Revenons à l’UBB. Vous avez réussi le recrutement de joueurs méconnus. Mais au niveau des têtes d’affiche, c’est peut-être plus mitigé. Sekope Kepu fut une déception, non ?

Sur le plan du jeu et du comportement humain, pas du tout. Il est parti uniquement parce que son épouse ne se sentait pas bien en France.

Adam Ashley Cooper ?

Je l’avais recadré la saison dernière. Cette saison, c’est un joueur très différent. L’an passé, il se défendait face à moi de ses contre-performances en parlant de la fatigue de la Coupe du monde. Et il avait sans doute raison. Cette saison, il a le sourire à l’entraînement. Il est très facile à manager.

Ian Madigan ?

Je viens de lui parler. Nous sommes en droit d’attendre plus, c’est clair. Il a été moyen à Exeter. Je suis persuadé qu’on peut retrouver un Ian Madigan talentueux : la preuve, il l’a fait en début de saison. Je m’accroche à ça. Il sait qu’il est face à ce défi. Il est aussi à un poste tellement stratégique que les défauts se voient tout de suite.

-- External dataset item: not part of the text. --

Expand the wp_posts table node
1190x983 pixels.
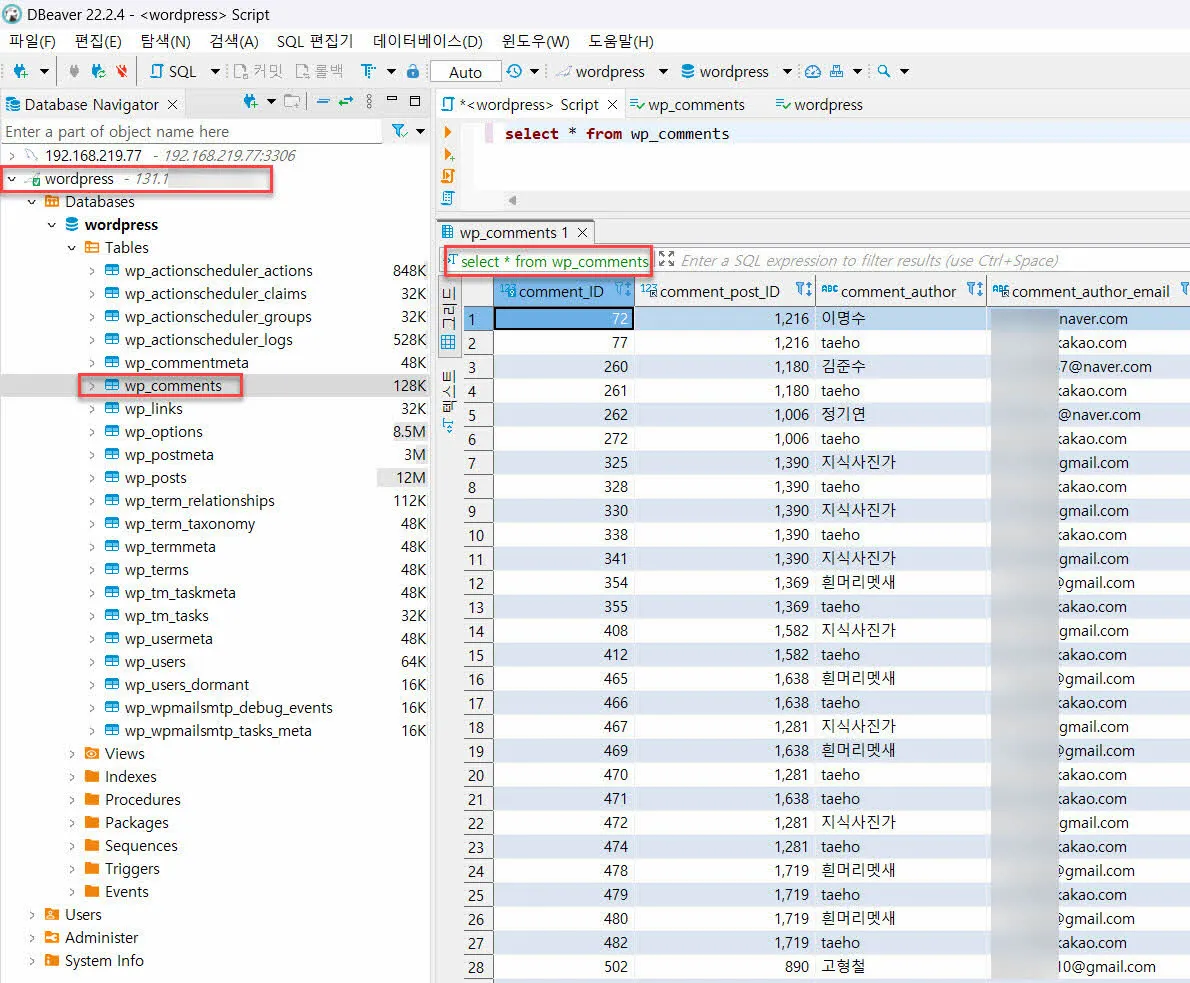92,478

Le facteur X de l’automne 2016 de l’UBB, n’est-ce pas Luke Braid ?

Oui, c’est un gladiateur. C’est la preuve qu’il faut toujours laisser une chance supplémentaire aux joueurs. L’an passé, je le trouvais à côté de la plaque. Je me demandais s’il pouvait s’adapter au Top 14. Physiquement, il piochait. Désormais, il est indispensable au groupe.

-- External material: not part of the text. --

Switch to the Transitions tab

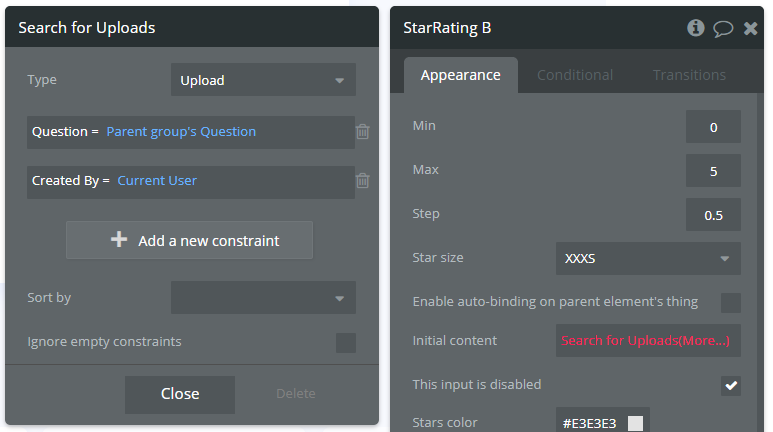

On a aussi noté l’émergence d’un jeune deuxième ligne français à qui vous avez donné énormément de temps de jeu…

Cyril Cazeaux, oui, il est très bon, même s’il ne paie pas de mine, il a l’air nonchalant comme ça. C’est une histoire de « langage du corps ». Il a au fond de lui des ressources insoupçonnées, quel gros batailleur ! C’est l’une des bonnes surprises de la saison. Son père que je connais bien peut-être fier de lui.

Quand on pense aux Hickey, Spence, maintenant Edwards. On se dit que l’UBB a réussi quelques coups avec des jokers qui se sont imposés. Comment est-ce possible ?

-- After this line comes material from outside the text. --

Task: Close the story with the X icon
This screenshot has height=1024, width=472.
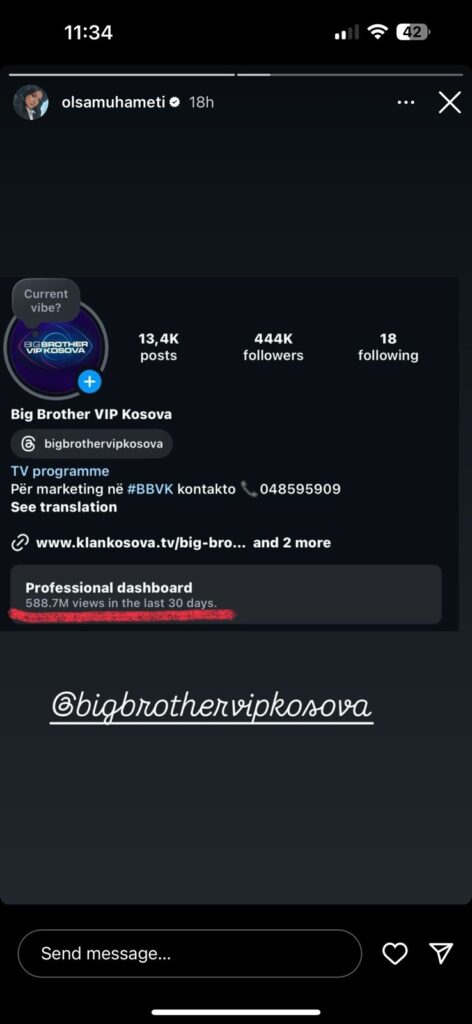Action: point(449,103)
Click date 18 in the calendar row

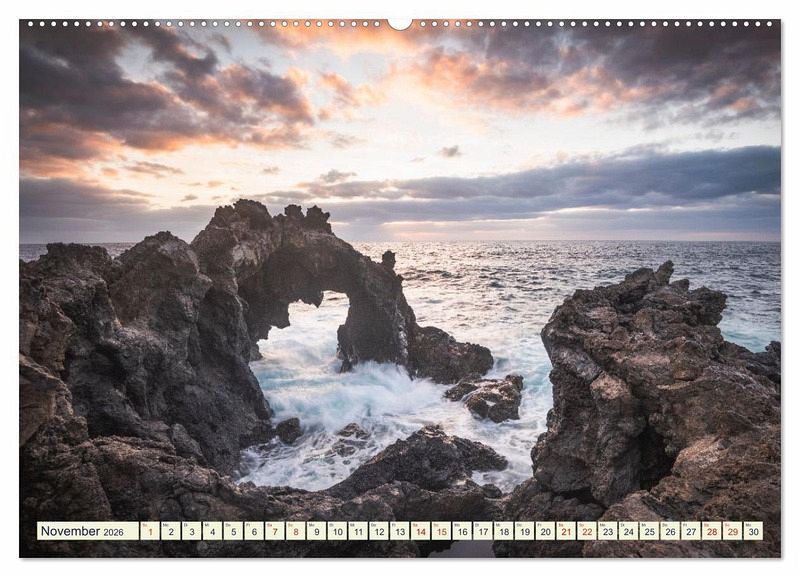pos(503,531)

Il n’y a pas de secret sinon le temps passé devant la vidéo. Le président le fait et c’est un boulot de longue haleine. Et c’est très frustrant. Car on ne peut pas se tromper. Nous, nous ne pouvons pas appeler des joueurs, les laisser en suspens pendant deux mois et laisser tomber l’affaire. Nous sommes en concurrence avec des clubs qui prennent certaines initiatives. On ne peut pas rivaliser. C’est dur de séduire.

Depuis quatre ans, quelles ont été vos plus grosses découvertes à ce poste de manager ?

La première année, j’ai appris la patience. Ce que j’ai découvert c’est le besoin qu’ont les joueurs actuels d’avoir une écoute attentive. On se dirige vers des garçons de plus en plus autocentrés. Il faut être là pour eux, c’est vrai. Je le fais, c’est mon job.

Au moment où nous nous parlons, comment vous sentez-vous ? à la veille d’un sprint décisif ?

Au moment, où je vous parle, je me dis surtout que tout est possible. Mais je me dis qu’il reste pas mal de choses à construire dans ce club. Je pense à la structure d’entraînement. Ça joue beaucoup. Un club, c’est une identité et une identité ne peut exister que si on peut se rassembler. Des travaux vont être entrepris ici pour que la partie sportive et la partie administrative soient réunies dans la même structure. Les joueurs ont besoin de sentir l’esprit famille qui va en découler. C’est très important.

Sur la deuxième partie de la saison, quels sont vos objectifs ?

En Coupe d’Europe, nous nous accordons une petite chance de qualification. C’est un pas important que nous avons franchi à Exeter mais il risque d’être annulé par le parcours de ceux qui ont un club italien dans leur poule. Eux, ils ont dix points assurés d’emblée. Ceci ne nous empêchera pas de jouer à fond jusqu’au bout. En Top 14, nous allons nous déplacer plus souvent que nous allons recevoir. La tâche s’annonce rude pour conserver notre sixième place si convoitée. Je regrette vraiment de ne pas avoir vraiment pu me tester face à Toulon à cause de notre carton rouge. Mais nous avons notre destin entre nos mains puisque nous allons recevoir les gros bras.

Avez-vous peur qu’on vous embête avant le prochain Bayonne-UBB ?

Non, ce n’est qu’un match de rugby…

Vous êtes-vous reparlés avec Vincent Etcheto ?

Oui, oui, nous avons échangé… Correctement.